Imagine receiving a firmware file one day, perhaps a .bin, .img, .raucb, or .img.gz. The first instinct is often: "We have the file, so let's just run it." That sounds reasonable. But firmware is not a normal .exe that we can double-click and wait for a window to appear.

Firmware is more like a sealed box containing a small slice of the device's world. In a router, it may include a compact operating system, network configuration, a web UI, system management daemons, an SSH server, a firewall, and a package manager. In a charging station, it may include charging-control services, certificates, backend communication, CAN bus handling, OCPP, Modbus, certificate management, an internal database, and a web management UI.

In other words, firmware is rarely just "one program". It is usually a small ecosystem. The real question is: from that sealed box, how do we rebuild a virtual device that is realistic enough to interact with? Not only to see boot logs, but also to open the web interface, log in, exercise important functions, and understand exactly where an error comes from when a route returns a failure. That is why I built this firmware emulation skill set.

What Is Firmware Emulation?

Firmware emulation means creating a simulated environment where the firmware believes it is running on real hardware. For example, if the firmware was built for a MIPS router, we need a suitable MIPS virtual machine; if the firmware is x86, we need an x86 environment. Beyond that, we need many matching pieces to wake the system up properly.

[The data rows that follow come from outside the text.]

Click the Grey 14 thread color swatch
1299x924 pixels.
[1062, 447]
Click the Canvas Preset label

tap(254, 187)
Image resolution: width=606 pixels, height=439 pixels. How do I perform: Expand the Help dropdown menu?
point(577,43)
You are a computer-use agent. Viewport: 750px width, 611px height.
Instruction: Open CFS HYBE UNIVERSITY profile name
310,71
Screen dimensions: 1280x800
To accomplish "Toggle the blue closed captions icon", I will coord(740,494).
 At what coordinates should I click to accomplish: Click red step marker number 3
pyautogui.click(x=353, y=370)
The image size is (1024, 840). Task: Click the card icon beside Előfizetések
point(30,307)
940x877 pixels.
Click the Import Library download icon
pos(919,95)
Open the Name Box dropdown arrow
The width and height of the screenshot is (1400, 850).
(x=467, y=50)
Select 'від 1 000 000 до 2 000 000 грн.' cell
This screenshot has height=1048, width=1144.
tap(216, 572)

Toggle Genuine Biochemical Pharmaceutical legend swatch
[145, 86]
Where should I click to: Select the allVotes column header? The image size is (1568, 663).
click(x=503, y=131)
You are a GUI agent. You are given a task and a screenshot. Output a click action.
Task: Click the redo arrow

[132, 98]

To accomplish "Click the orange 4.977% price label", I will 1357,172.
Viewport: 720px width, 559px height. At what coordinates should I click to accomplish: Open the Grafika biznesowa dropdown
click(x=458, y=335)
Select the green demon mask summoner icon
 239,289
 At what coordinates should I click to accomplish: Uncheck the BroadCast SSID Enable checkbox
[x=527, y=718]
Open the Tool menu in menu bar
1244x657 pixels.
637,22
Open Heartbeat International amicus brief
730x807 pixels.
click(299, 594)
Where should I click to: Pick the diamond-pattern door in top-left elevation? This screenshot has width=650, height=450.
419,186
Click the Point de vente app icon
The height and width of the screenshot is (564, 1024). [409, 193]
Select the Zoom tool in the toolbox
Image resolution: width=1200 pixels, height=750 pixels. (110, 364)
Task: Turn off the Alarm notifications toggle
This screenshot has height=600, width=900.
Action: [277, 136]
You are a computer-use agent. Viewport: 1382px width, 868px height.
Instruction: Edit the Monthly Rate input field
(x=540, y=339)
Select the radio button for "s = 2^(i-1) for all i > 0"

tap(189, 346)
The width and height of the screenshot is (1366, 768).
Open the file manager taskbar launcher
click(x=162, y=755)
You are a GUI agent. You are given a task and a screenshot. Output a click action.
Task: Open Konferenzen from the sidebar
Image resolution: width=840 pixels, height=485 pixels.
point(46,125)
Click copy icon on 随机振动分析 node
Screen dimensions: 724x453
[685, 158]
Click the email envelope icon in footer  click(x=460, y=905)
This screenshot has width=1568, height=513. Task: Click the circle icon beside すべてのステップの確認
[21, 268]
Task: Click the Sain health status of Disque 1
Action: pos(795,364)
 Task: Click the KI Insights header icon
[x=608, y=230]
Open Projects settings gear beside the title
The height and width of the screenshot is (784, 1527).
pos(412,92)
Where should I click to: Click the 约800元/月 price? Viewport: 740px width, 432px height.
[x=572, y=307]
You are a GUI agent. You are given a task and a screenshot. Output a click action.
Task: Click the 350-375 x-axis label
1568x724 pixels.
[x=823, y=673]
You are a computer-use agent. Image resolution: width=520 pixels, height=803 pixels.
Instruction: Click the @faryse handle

A simple way to picture full-system emulation is to think of the main layers we need to reconstruct:

We need a virtual hardware layer that plays the role of CPU, RAM, disk, network card, serial port, and similar components. In this work, I use QEMU, a widely used tool that is capable enough for this job.
Kernel - the component that wakes the system up. For emulation to work, the kernel must know how to mount the root filesystem, start the first process, and communicate with drivers.
Rootfs - the disk-like filesystem that contains programs, libraries, configuration files, init scripts, and services.
Init system - the first manager: which service starts first, which service starts later, and where logs go.
Services - background programs such as web servers, SSH, configuration daemons, databases, and message buses.

One thing I misunderstood at first was this: booting does not mean successful emulation. Booting only means the virtual device has shown signs of life. The firmware can still sit there doing very little.

I divide emulation status into several layers:

Booted: the kernel runs, the rootfs is mounted, and init starts.
Services are up: the required daemons exist and listen on the expected ports.
Host can reach it: the service can be opened from the host through localhost or the configured route.
Features are usable: after authentication, if required, representative feature routes work without main-path errors such as 500, 502, 404, or 400. Hardware-specific features may still need to be scoped separately.

Why Firmware Emulation Is Harder Than It Looks

At a glance, firmware emulation may look like a matter of choosing the right tool-supported components, putting them in the right order, and running a script. In practice, it is partly that, but for people who are new to firmware research, the hard part is usually not knowing what the firmware actually needs, or choosing one important component incorrectly. AI can help a lot with debugging these problems, but without a skill that knows what questions to ask, it is very easy to get lost in a sea of logs and QEMU options.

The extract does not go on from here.